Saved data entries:
---+---

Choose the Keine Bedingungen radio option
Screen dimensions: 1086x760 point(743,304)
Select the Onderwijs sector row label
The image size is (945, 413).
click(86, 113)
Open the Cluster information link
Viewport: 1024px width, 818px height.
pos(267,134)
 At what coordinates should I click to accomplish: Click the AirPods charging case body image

---+---

What needs to be done: Output the entries exactly.

Solution to this problem:
Choose the Keine Bedingungen radio option
Screen dimensions: 1086x760 point(743,304)
Select the Onderwijs sector row label
The image size is (945, 413).
click(86, 113)
Open the Cluster information link
Viewport: 1024px width, 818px height.
pos(267,134)
 At what coordinates should I click to accomplish: Click the AirPods charging case body image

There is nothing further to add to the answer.